### DATASET CONTENT
________

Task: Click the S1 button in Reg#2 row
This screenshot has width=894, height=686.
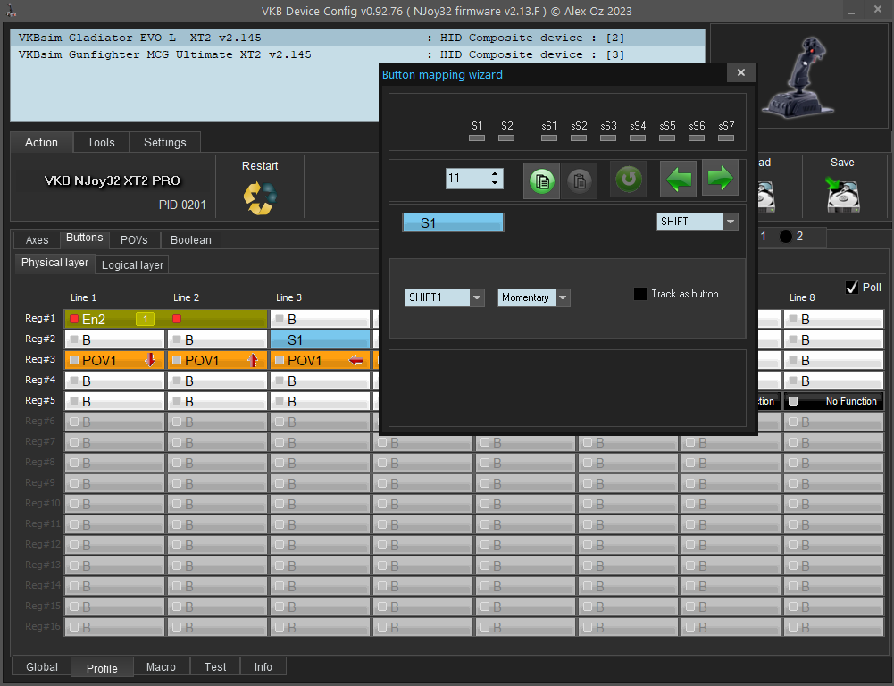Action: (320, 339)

________

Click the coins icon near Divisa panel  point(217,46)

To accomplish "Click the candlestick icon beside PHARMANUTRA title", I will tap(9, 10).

________

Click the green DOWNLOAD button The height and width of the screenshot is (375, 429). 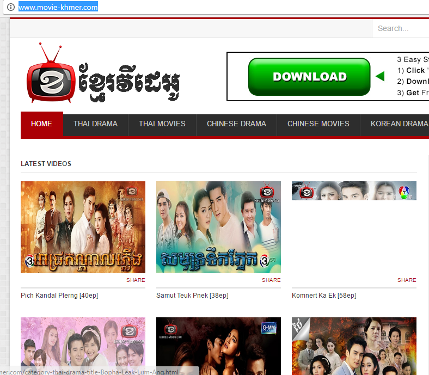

________

Take every line from the data above that holds "icon" and copy it out.

Click the coins icon near Divisa panel  point(217,46)
To accomplish "Click the candlestick icon beside PHARMANUTRA title", I will tap(9, 10).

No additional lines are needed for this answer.